The exercise was performed offshore Cannes, southern France at a spot sheltered from the prevailing east and west winds. Four of the dives were performed breathing the standard helium mixture heliox, with the rest managed by breathing the newer hydreliox mix of hydrogen, oxygen and helium. Comex has been pushing hydreliox for some time as a better medium for saturation diving in moderate water depths.
On a repetitive basis, the divers connected various pipe sections on a specially constructed sea-floor working platform: the aim was to compare their performance when using the two breathing mixtures alternately. Each dive lasted from two to six hours, depending on the tasks involved. These comprised:
- vertical installation of riser bottom section.
- alignment of the riser with the straight pipeline section and adjustment of the inter-flange gap.
- installation of spool-piece and fitting of threaded rods.
- installation of Hydratight torquing system.
- disassembly of the assembled parts and reconfiguration in the initial state for the next dive.
According to Comex, divers breathing the hydrogen mixture demonstrated a higher efficiency with regard to task analysis and also a greater working capacity when the manipulations demanded a sustained effort.
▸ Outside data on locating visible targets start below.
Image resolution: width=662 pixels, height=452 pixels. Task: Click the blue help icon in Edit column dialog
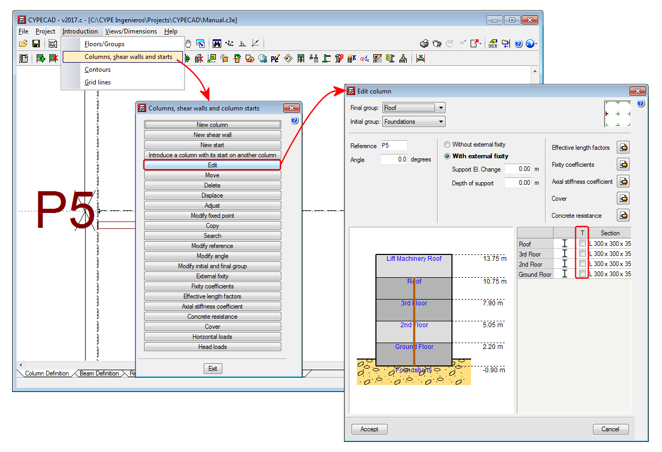pyautogui.click(x=640, y=104)
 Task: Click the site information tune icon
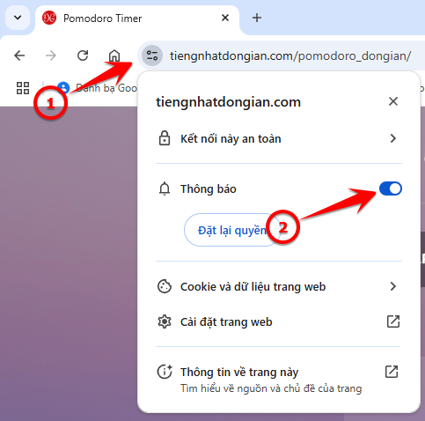pyautogui.click(x=152, y=55)
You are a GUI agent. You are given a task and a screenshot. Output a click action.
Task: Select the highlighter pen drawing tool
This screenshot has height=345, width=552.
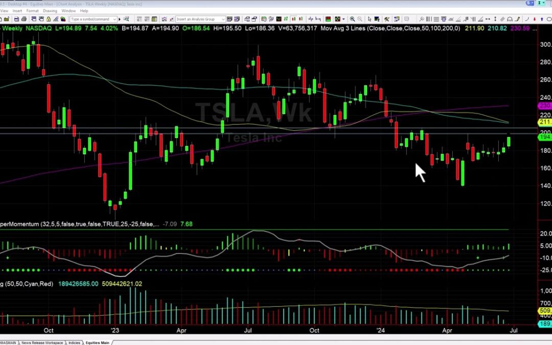(x=516, y=19)
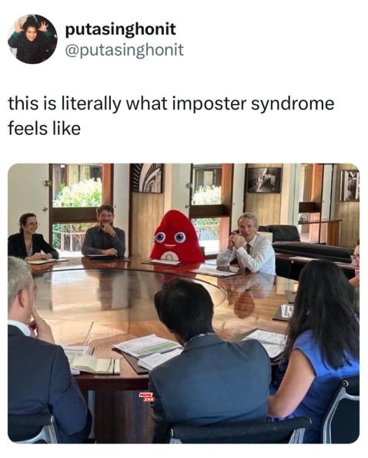Click the man in white shirt and tie
This screenshot has width=368, height=458.
(246, 244)
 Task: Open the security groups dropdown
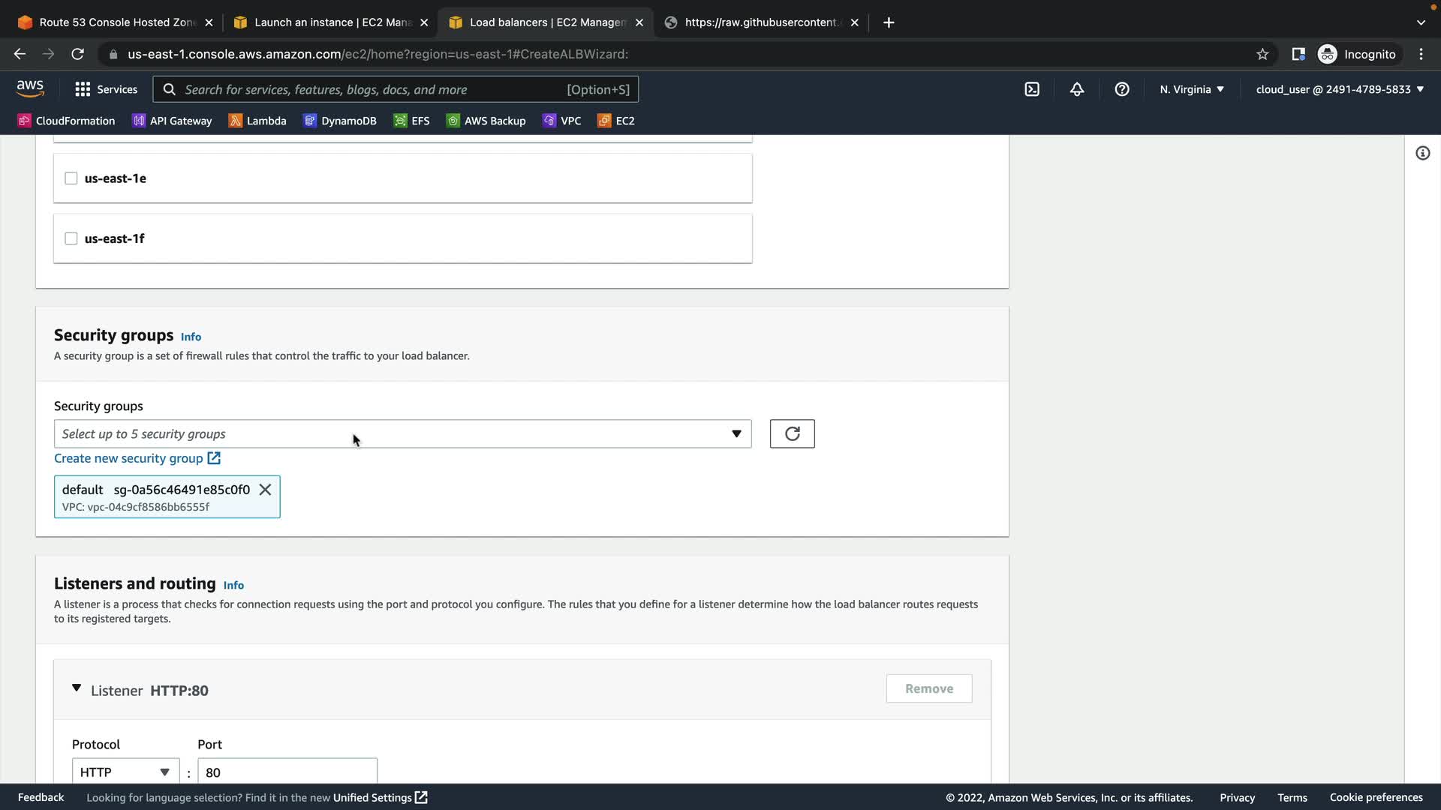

A spokesperson commented: “The ergonomic effectiveness of hydrogen was thus clearly demonstrated in actual open sea working conditions. It is now proven that hydrogen is the best component in breathing mixtures for mid-deep or very-deep dives.
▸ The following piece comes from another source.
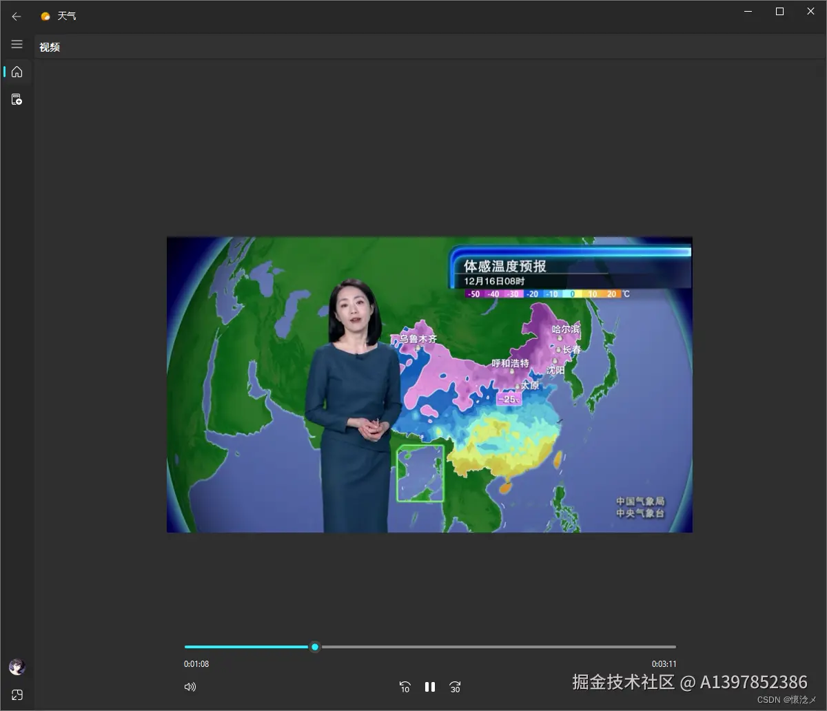
Task: Switch to the 视频 (Video) tab
Action: tap(49, 47)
“The helium to hydrogen and hydrogen to helium switches were also perfectly mastered at both physiological and technical levels.
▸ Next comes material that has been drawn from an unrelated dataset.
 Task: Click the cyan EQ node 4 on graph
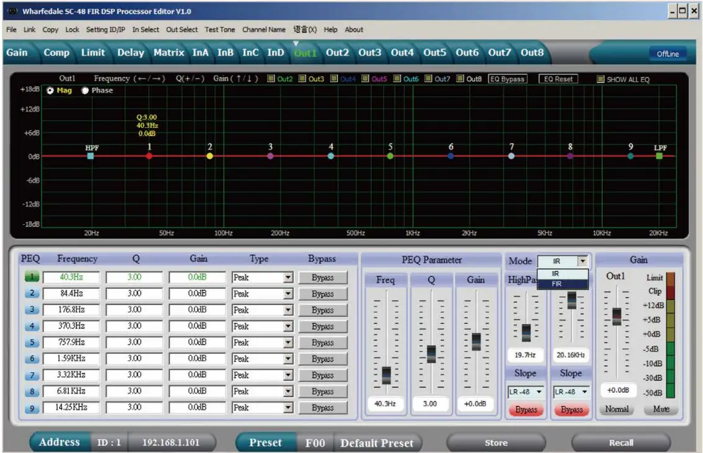[x=331, y=156]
“Following the hydreliox dives, the Doppler ultra-sound tests showed no circulating bubbles in the divers’ cardiovascular system. This proves beyond doubt a perfect hydrogen dosage within the breathing mixture. “In addition, the `surface loop’ closed circuit breathing system worked perfectly giving evidence of its total reliability and demonstrating how easy it could be to add a `hydrogen out’ deck container on a helium-diving support system.”
Comex maintains there is a long-term role for divers, despite the advances in diverless technology below 200 meters. Four years ago the hydrogen mix was used successfully on Hydra-10, which involved a simulated 701 meter depth dive at the company’s hyperbaric research center.
As back-up for these latest trials, the vessel spread included the underwater operations support barge Nyroca and the INPA (National Professional Diving Institute) diving support barge. Nyroca, moored to four buoys, supported the submerged working platform which was suspended by a cable to the 210 meter test depth.
The divers breathed standard helium mixtures within INPA’s saturation chambers, switching to hydreliox for their seabed tasks. The hydrogen-adapted gas reclaim system loop was linked to the diving assembly via the bell umbilical. Oceanographic research ship Minibex monitored the divers in situ using its ROV Super Achille. Outside observers watched the tests from the transparent hull of the submarine Remora 2000.
Comex claims the helium-in/hydrogen-out technique could be adapted to most saturation systems on the large DSVs operating in the North Sea, Brazil, and Gulf of Mexico.